• [What the task asks]: Retype this part of the text about Caroline C. Hunter without changing a word, from "Member of the Federal" to "of Memphis (JD)".

• [Study text]:
---
Member of the Federal Election Commission
- In office June 24, 2008 – July 3, 2020
- President: George W. Bush Barack Obama Donald Trump
- Preceded by: Michael E. Toner
- Succeeded by: Allen Dickerson

Personal details
- Born: c. 1971 (age 54–55) Boca Raton, Florida, U.S.
- Party: Republican
- Spouse: Justin Hunter
- Children: 2
- Education: Pennsylvania State University (BA) University of Memphis (JD)

= Caroline C. Hunter =

American government official (born 1971)

Caroline Critchfield Hunter (born c. 1971) is a former Republican member of the United States Federal Election Commission (FEC). She was appointed in June 2008, and served as chair in 2012, 2018, and 2020. On June 26, 2020, she resigned from the FEC, effective July 3, 2020, leaving the FEC without a quorum.

==Education==
Hunter graduated cum laude from the University of Memphis School of Law and received her bachelor of arts degree from The Pennsylvania State University.

==Career==
From 2001 to 2005 she was associate counsel and then deputy counsel at the Republican National Committee where she provided guidance on Election Law and the implementation of the Help America Vote Act of 2002. From 2005 to 2006, she was Citizenship and Immigration Services Ombudsman within the U.S. Department of Homeland Security. Hunter also served as deputy director of the White House Office of Public Liaison from January to October 2006. Hunter was nominated to the Election Assistance Commission in 2006 and confirmed by the U.S. Senate on February 15, 2007. She served as the vice chair of the EAC. She was nominated to the Federal Election Commission by President George W. Bush on May 6, 2008. Her appointment was approved by the United States Senate on June 24, 2008.

As President Donald Trump was being investigated by Congress for allegedly soliciting dirt on a political opponent from a foreign country in exchange for military aid, the then-Chair of the FEC, Ellen Weintraub, published a "Draft Interpretive Rule Concerning Prohibited Activities Involving Foreign Nationals" on the FEC website. According to Weintraub, Hunter objected to the inclusion of the draft in the FEC's public weekly digest of its actions, and blocked the publication of the weekly digest as a result, a move that Weintraub described as "altogether unprecedented".

==Personal life==
She lives in Washington, D.C., with her husband and two daughters.
---
• [Dataset]:
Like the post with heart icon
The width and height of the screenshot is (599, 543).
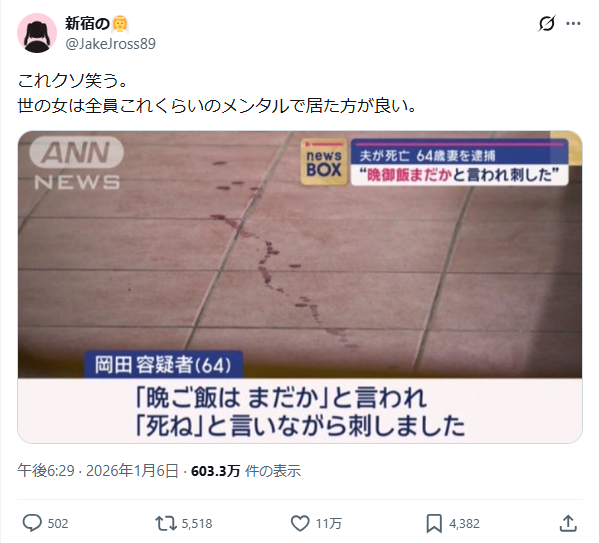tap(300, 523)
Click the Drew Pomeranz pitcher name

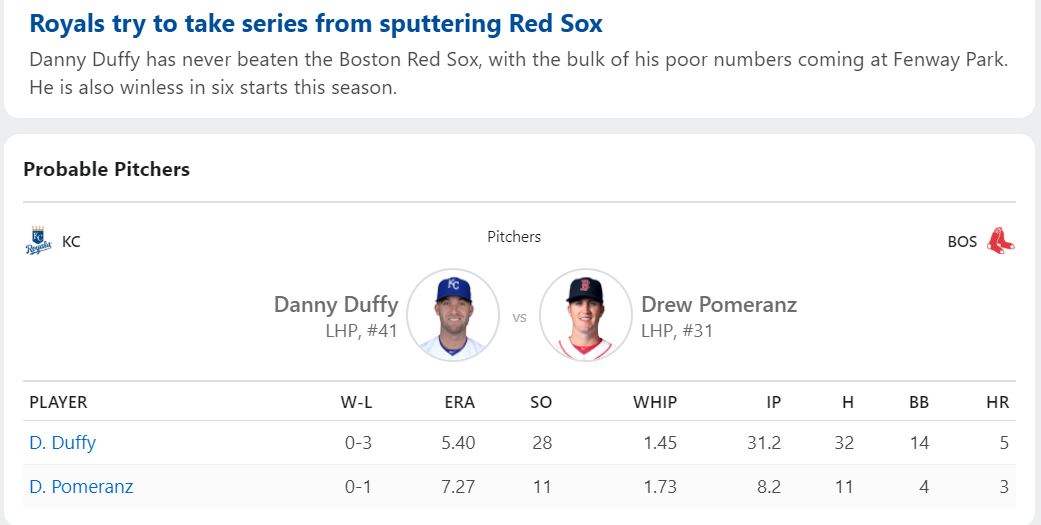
---
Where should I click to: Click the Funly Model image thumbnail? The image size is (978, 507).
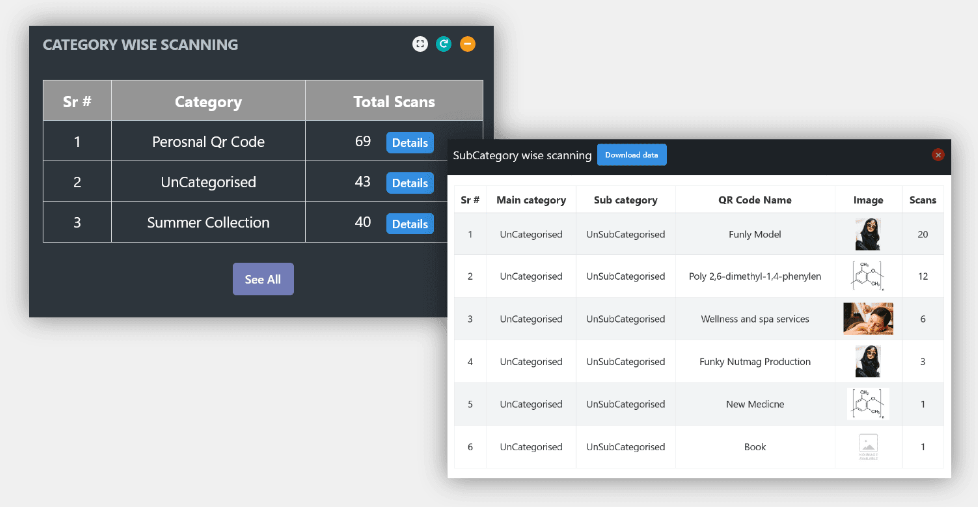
---
• [Finished task]:
Member of the Federal Election Commission
- In office June 24, 2008 – July 3, 2020
- President: George W. Bush Barack Obama Donald Trump
- Preceded by: Michael E. Toner
- Succeeded by: Allen Dickerson

Personal details
- Born: c. 1971 (age 54–55) Boca Raton, Florida, U.S.
- Party: Republican
- Spouse: Justin Hunter
- Children: 2
- Education: Pennsylvania State University (BA) University of Memphis (JD)